Strategi kebijakan pemerintah terhadap lembaga pesantren harus diubah. Apabila selama ini lebih mengedepankan aspek pengawasan, ke depan harus mengutamakan aspek pembinaan tanpa ada upaya menggiring kearah penyeragaman kurikulum pesantren. Aspek pengawasan seringkali dilihat sebagai upaya campur tangan pemerintah, terutama dalam hal kurikulum pesantren. Padahal tidak mungkin menyeragamkan kurikulum, karena setiap lembaga pesantren umumnya memiliki mahzab masing-masing. Pengawasan yang berlebihan juga seringkali menimbulkan kecurigaan yang berujung pada sikap antipati.
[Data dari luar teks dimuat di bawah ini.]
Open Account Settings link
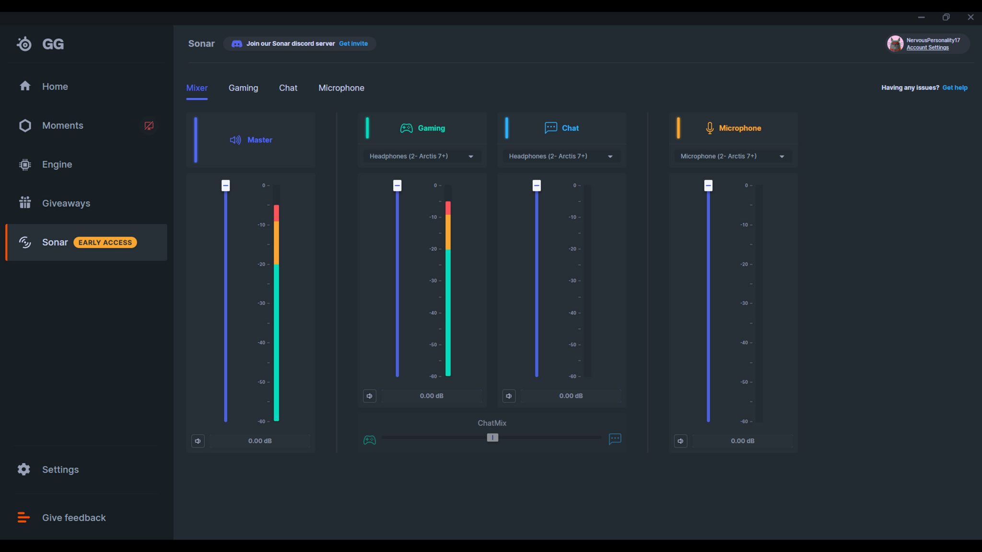 click(x=927, y=47)
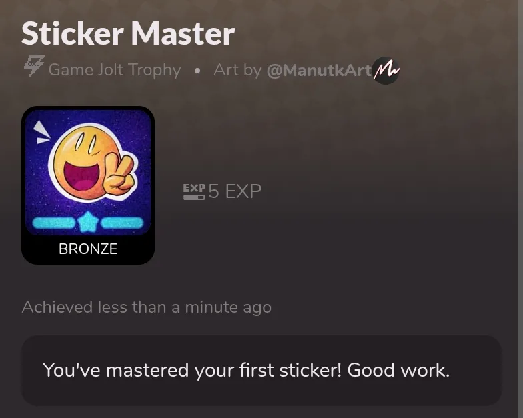Click the Game Jolt lightning bolt icon
Viewport: 523px width, 418px height.
(x=35, y=67)
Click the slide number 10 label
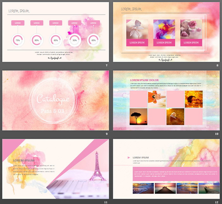 tap(216, 134)
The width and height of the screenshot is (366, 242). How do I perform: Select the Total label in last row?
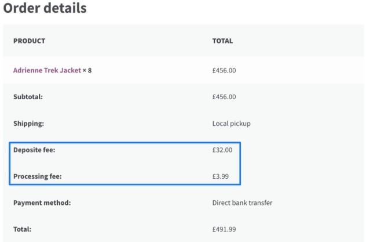tap(22, 229)
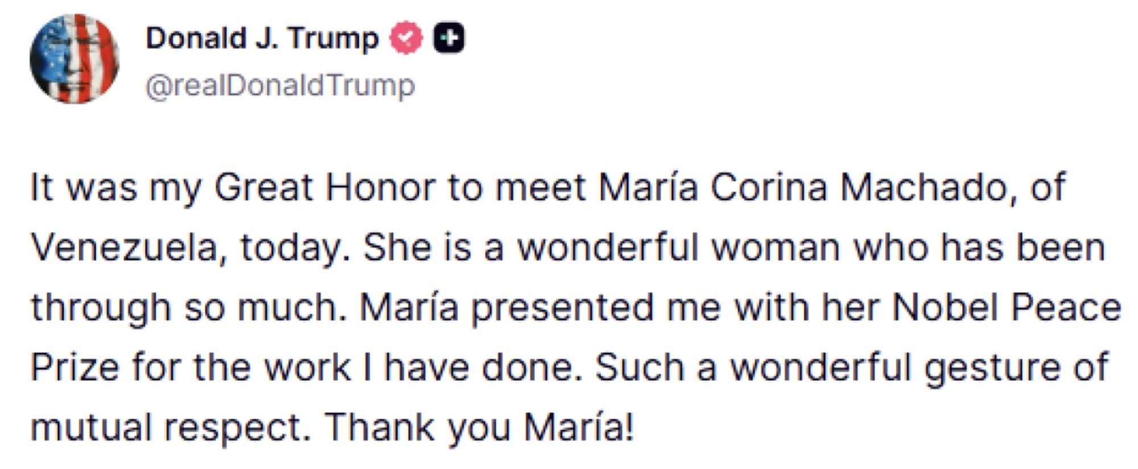
Task: Click the word "Prize" starting fourth line
Action: [75, 368]
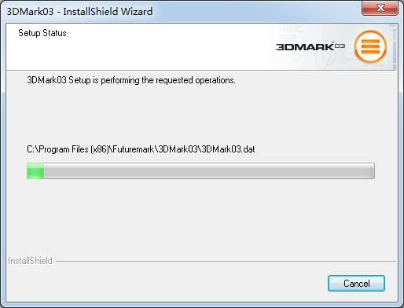Click the Futuremark folder name in the path
The image size is (404, 308).
tap(134, 149)
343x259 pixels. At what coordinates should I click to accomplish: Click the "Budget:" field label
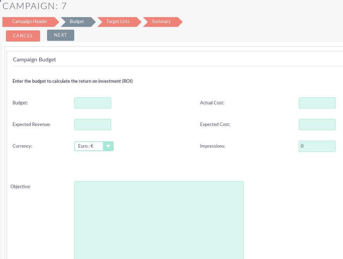click(20, 103)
Aspek pembinaan dapat dilakukan melalui forum dialog-dialog silaturahmi atau pemberian bantuan finansial untuk memberdayakan pesantren. Dialog sangat penting dilakukan untuk mencapai kesepahaman antara pemerintah dengan lembaga pesantren. Pendekatan yang intensif dalam suasana kekeluargaan dan persahabatan akan mengakrabkan antara umaro dan ulama, sehingga akan terjalin hubungan simbiose mutualisma. Umaro dapat melaksanakan program pembinaan sesuai dengan sasarannya, sementara para ulama atau pemimpin lembaga pesantren akan merasa diperhatikan oleh pemerintah.
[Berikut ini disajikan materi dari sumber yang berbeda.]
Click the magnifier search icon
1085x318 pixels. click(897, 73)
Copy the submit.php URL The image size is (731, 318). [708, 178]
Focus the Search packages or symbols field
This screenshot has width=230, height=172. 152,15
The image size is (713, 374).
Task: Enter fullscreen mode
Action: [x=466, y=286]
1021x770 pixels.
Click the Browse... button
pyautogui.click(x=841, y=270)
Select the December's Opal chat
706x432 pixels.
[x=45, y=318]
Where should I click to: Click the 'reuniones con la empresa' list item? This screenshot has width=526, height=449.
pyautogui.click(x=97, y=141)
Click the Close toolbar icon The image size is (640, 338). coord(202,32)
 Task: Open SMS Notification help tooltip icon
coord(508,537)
Pemberian bantuan finansial dilaksanakan dalam rangka “membendung” pendanaan pesantren yang tidak jelas asal usulnya. Namun pemberian bantuan finansial akan efektif apabila disertai pelatihan-pelatihan ketrampilan. Kegiatan ini selain untuk meningkatkan hubungan silaturahmi antara pemerintah dan lembaga pesantren, juga akan menambah bekal bagi para santri ketika terjun ke masyarakat.
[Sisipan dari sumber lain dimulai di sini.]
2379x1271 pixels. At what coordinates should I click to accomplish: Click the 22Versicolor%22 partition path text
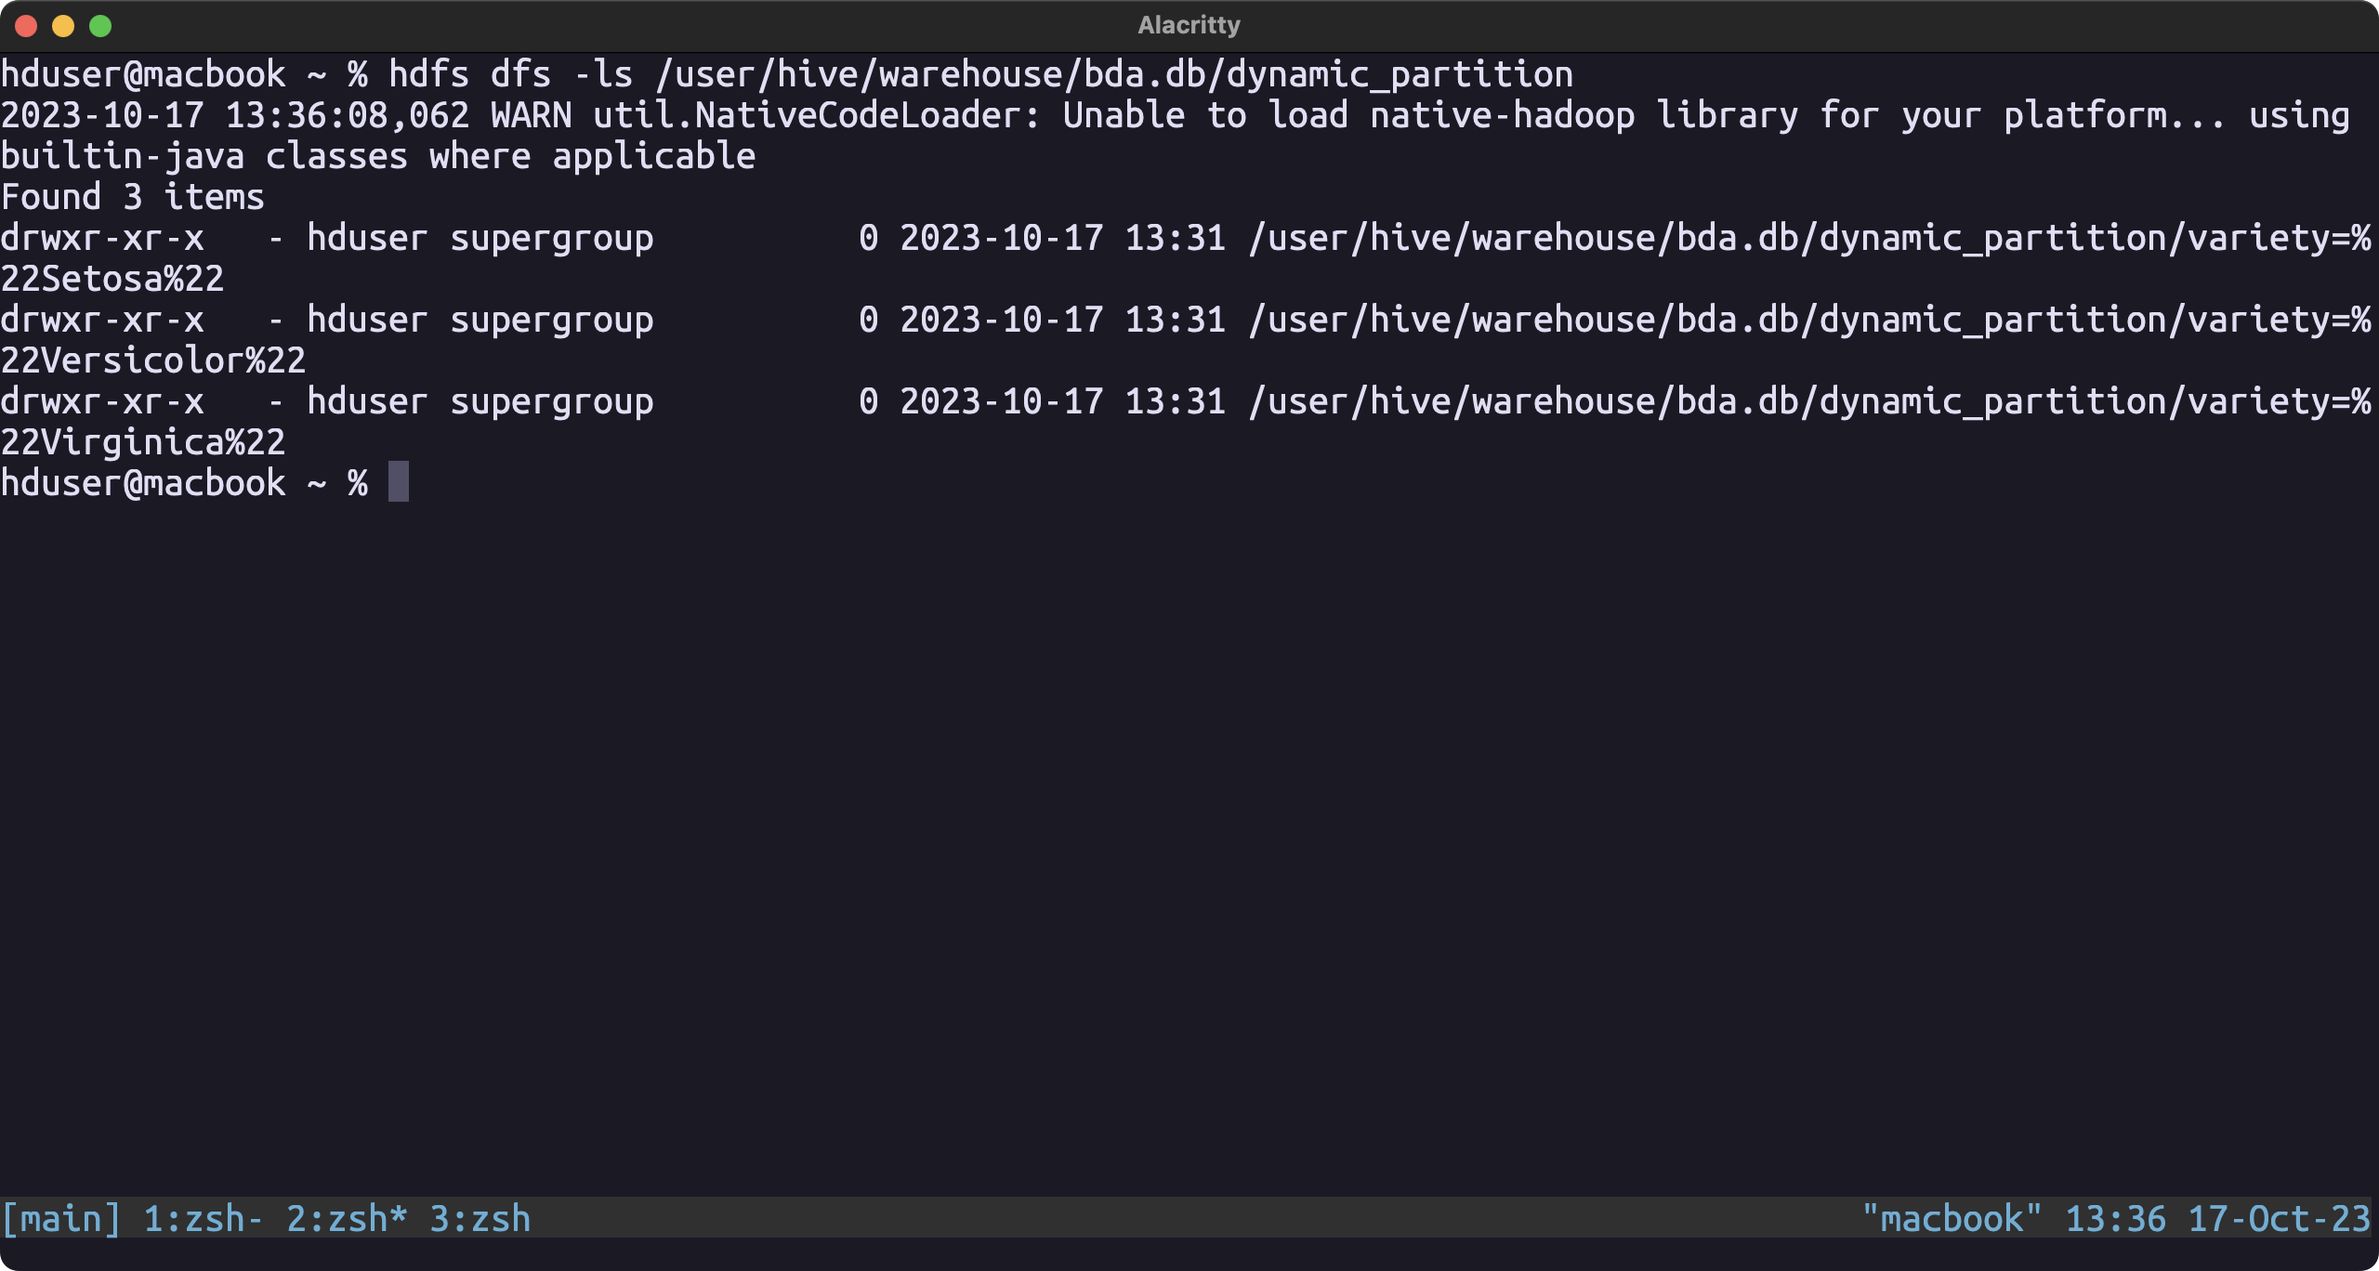pos(153,360)
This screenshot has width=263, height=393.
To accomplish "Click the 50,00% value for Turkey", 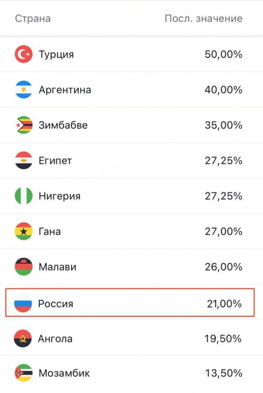I will click(x=223, y=54).
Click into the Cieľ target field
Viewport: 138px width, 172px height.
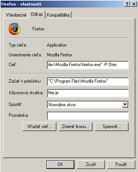(x=88, y=65)
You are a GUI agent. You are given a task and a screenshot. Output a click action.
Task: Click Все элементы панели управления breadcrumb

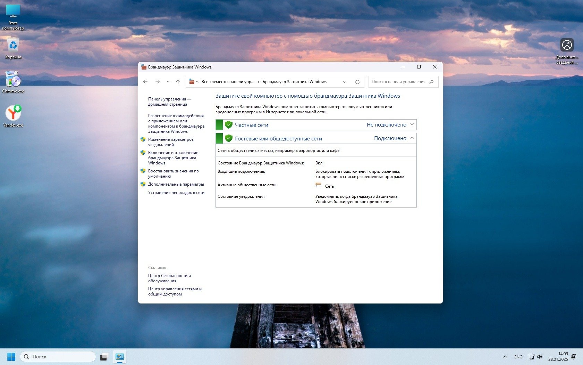click(x=228, y=82)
Diharapkan dengan perubahan strategi tersebut, pertumbuhan sel-sel terorisme yang ada di lingkungan pesantren dapat ditekan sehingga tidak berkembang menjadi jaringan terorisme. Klimaks keberhasilan dalam menangkap tidak hidup gembong teroris Noordin M. Top dapat dijadikan titik awal pencegahan dan penanggulangan terorisme yang lebih mengedepankan aspek sensitivitas umat Islam. Pencegahan dan penanggulangan terorisme harus terus dilanjutkan, tetapi jangan sampai menimbulkan kekhawatiran, ketakutan dan perpecahanan di kalangan umat Islam.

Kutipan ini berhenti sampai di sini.